La mort de 26 mineurs de charbon de la mine Westray à Plymouth en Nouvelle-Écosse en 1992 a marqué un point tournant dans le domaine de la santé et sécurité au Canada.

À la suite d’une explosion de méthane tellement puissante qu’elle a arraché le toit de l’entrée de la mine en plus de briser des vitres et d’ébranler les maisons des villes environnantes, les Canadiens ont assisté au travail des secouristes qui ont tenté d’explorer toutes les avenues possibles pour trouver des survivants. Mais la triste vérité s’est finalement imposée ; tous les mineurs descendus dans la mine ce jour-là ont été tués.

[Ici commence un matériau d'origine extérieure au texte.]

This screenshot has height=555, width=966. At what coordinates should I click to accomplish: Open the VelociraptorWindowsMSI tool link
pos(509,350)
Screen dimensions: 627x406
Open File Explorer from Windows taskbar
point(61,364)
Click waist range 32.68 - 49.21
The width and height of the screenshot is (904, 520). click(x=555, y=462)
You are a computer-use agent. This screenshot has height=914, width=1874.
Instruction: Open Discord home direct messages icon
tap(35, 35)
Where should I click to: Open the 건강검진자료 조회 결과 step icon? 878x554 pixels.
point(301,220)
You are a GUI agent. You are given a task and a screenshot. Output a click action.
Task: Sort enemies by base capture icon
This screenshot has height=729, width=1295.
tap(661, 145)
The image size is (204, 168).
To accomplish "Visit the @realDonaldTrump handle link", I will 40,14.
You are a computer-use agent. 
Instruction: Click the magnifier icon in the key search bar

L’événement a été une grande tragédie pour tous les Canadiens. Mais pour les militants de la santé et sécurité de partout au pays, la mort de ces mineurs était un appel aux armes, un cri de ralliement en vue d’une bataille pour obtenir des améliorations aux inspections sur les lieux de travail et l’adoption de lois sur la santé et la sécurité au travail dans l’ensemble du pays. Aujourd’hui, dans la foulée du 20e anniversaire de la tragédie de la mine Westray, les lois canadiennes sur la santé et la sécurité se sont améliorées, mais les inspections et l’application des lois demeurent des sources de préoccupation. Il y a toujours plus de 1 000 décès au travail chaque année au Canada – un chiffre beaucoup plus élevé que dans plusieurs autres pays industrialisés.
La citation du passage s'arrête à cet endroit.